___ INPUT RECORDS

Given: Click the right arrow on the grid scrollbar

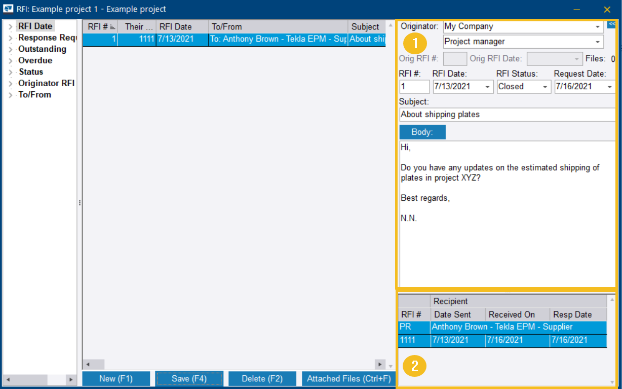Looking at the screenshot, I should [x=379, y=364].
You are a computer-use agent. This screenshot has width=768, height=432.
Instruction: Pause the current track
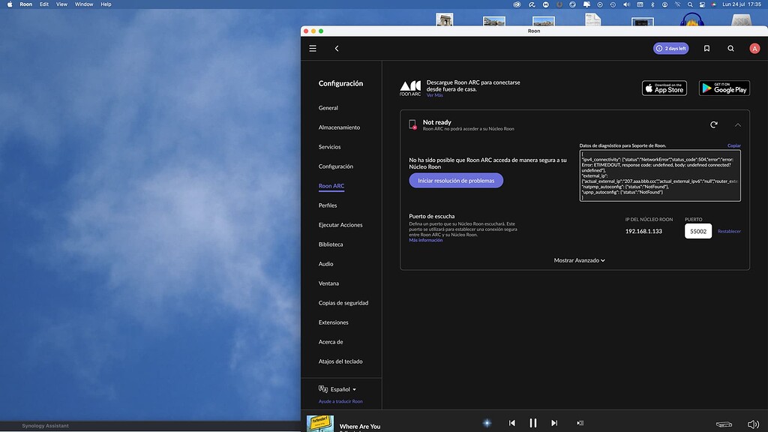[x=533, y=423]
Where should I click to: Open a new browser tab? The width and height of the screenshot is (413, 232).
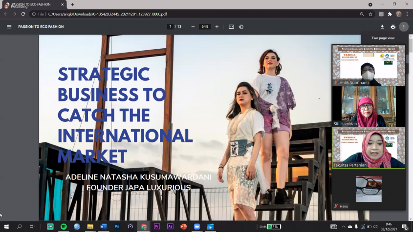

______

EXERCISE DETAILS:
Reproduce the entire listing above verbatim, omitting the pictures.

WORKED SOLUTION:
Given: Click the right arrow on the grid scrollbar

Looking at the screenshot, I should [x=379, y=364].
You are a computer-use agent. This screenshot has width=768, height=432.
Instruction: Pause the current track
[x=533, y=423]
Where should I click to: Open a new browser tab? The width and height of the screenshot is (413, 232).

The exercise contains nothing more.